*** Opening Exercise passage ***
Wednesday, August 3, 2011

Intern Year

Intern year ended a little over a month ago and already I'm caught up in the bustle and newness of being a junior resident. I had intended to write some reflections on the year earlier, but am just now finding the time to sit down and really reflect on the importance of what has happened to me over the last year. Briefly summarized, I have seen over the last year that the time for me to grow up has finally come.

I entered residency cautiously confident, believing that I had been adequately prepared, that I had much to learn and that I would do the right things at the right times. Over the course of a year, through poor decisions, false perceptions and inadequate knowledge, I have learned that the complexities and intricacies of dealing with sick people are beyond me. The year was a cycle of gaining ability and confidence only to be forcibly reminded of my inability by sobering mistakes.

The need for help
Self-deprecation is not my goal in writing, for I sincerely believe that I will develop into a capable, even possibly excellent, surgeon and doctor; however, I have not yet arrived. Despite my constant desire to question the edicts dispatched by my superiors, I now trust that I need their guidance and teaching more than ever. Many of my mistakes could have been avoided if I had asked for help sooner rather than later.

The need for caution
I sincerely believe that things will turn out for the best in all circumstances. Whether this is a byproduct of my upbringing, a facet of my faith in God, or simply a hopeful desire, I do not know, but while a joyful and good character trait, it can predispose to danger. The truth is that things don't always turn out for the best, particularly when dealing with sick people. Sometimes they take a turn for the worst possible outcome and my work is to guard against that possibility, even while hoping for the best.
*** Closing Exercise passage ***
*** Opening Entries provided ***
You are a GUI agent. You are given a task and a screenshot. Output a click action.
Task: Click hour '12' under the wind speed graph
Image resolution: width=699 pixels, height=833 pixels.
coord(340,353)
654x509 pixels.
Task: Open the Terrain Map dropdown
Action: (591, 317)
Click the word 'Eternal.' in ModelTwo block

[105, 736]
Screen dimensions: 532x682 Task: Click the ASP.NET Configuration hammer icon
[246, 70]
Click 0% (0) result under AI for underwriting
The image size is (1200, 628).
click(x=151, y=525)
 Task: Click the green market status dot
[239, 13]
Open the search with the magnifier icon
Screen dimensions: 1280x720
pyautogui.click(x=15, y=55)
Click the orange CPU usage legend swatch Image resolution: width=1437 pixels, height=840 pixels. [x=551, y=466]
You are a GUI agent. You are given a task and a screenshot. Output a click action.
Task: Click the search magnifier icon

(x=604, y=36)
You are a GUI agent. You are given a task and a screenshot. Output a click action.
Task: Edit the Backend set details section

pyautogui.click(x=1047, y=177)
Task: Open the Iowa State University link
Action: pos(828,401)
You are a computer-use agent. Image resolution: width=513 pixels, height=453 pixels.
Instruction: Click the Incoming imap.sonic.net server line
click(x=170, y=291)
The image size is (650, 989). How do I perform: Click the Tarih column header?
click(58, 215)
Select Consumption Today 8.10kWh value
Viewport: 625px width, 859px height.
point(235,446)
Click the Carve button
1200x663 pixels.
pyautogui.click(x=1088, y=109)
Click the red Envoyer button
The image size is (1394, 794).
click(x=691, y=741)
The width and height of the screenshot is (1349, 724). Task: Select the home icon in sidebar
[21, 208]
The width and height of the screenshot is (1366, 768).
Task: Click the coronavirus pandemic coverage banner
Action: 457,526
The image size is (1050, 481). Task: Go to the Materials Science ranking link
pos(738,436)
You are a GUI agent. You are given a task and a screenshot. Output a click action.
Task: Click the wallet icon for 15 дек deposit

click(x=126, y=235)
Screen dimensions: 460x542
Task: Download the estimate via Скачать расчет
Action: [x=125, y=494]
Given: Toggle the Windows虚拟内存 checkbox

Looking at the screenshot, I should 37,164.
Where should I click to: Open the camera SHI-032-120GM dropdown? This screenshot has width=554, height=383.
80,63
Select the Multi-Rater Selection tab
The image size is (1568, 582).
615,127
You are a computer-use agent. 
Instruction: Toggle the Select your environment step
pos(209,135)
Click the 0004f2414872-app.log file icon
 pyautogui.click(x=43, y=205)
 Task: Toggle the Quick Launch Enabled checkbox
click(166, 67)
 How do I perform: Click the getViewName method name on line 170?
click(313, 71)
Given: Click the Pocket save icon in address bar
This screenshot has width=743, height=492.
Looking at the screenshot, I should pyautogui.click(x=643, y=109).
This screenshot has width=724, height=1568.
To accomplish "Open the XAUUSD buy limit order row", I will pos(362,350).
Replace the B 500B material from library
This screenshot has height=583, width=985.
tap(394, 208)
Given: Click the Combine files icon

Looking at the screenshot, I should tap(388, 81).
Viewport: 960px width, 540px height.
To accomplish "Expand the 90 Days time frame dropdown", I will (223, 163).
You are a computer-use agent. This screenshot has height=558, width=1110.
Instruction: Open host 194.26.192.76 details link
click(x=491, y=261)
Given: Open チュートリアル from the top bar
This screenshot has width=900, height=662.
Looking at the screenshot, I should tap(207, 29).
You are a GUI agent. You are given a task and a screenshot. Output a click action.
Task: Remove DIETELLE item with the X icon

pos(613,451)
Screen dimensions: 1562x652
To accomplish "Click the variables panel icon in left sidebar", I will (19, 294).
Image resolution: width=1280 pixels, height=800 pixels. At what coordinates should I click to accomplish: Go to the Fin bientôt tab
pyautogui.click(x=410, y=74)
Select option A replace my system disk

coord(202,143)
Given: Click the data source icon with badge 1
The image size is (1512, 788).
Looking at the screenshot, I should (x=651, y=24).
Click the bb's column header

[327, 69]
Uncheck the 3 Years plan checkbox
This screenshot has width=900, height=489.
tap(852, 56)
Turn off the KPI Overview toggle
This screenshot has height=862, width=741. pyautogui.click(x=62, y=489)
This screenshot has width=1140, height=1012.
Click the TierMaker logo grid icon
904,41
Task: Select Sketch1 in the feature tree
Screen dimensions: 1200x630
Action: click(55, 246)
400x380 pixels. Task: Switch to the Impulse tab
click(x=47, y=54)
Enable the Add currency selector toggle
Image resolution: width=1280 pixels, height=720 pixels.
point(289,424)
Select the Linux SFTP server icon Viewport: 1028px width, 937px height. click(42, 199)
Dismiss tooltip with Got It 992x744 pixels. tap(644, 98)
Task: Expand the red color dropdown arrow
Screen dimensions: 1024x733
*** Closing Entries provided ***
- _Activity 1_:
In the intern year post, how long ago did intern year end?
- _Activity 2_:
Write out the intern year post word for word, from "The need for help" up to and including "rather than later.".
- _Activity 3_:
Carry the intern year post forward, picking up right after its final sentence.
The material after the intern year post stands apart from it.

- _Written response 1_:
A little over a month ago.

- _Written response 2_:
The need for help
Self-deprecation is not my goal in writing, for I sincerely believe that I will develop into a capable, even possibly excellent, surgeon and doctor; however, I have not yet arrived. Despite my constant desire to question the edicts dispatched by my superiors, I now trust that I need their guidance and teaching more than ever. Many of my mistakes could have been avoided if I had asked for help sooner rather than later.

- _Written response 3_:
The need for discipline
Now this is what I mean by growing up: Not giving up joyfulness and excitement and adventure, but by recognizing the proper time and place for such things. My last post hints at this, but explicitly, I can't achieve excellence on talent alone. To truly love my patients requires sacrifice. To truly love God requires sacrifice. To that end, there are days when I will want to go play, but when duty necessitates discipline and study. There are countless mornings when I want 10 more minutes of sleep but when dedication to God demands that I get my butt out of bed and spend some time in prayer and in the Word before I am ready to face the day.

The need for humility
All the above culminate in a concerted effort to take myself out of the middle. The tendency toward an attitude of self-preservation is so strong in residency that it can overwhelm all other desires and dreams, but it is not an unconquerable urge. When I stop trying to take care of myself, every controversy above resolves and the need for sustained effort transitions seamlessly to an outpouring of other-centered goodness. The only way I can practically achieve this in my mind and in my life is to be fully confident that in neglecting myself, God will provide. In fact, this is the challenge to believers for generations past and will continue to challenge us for as long as the war between selfish desire rages against love.

Therefore if there is any encouragement in Christ, if there is any consolation of love, if there is any fellowship of the Spirit, if any affection and compassion, make my joy complete by being of the same mind, maintaining the same love, united in spirit, intent on one purpose.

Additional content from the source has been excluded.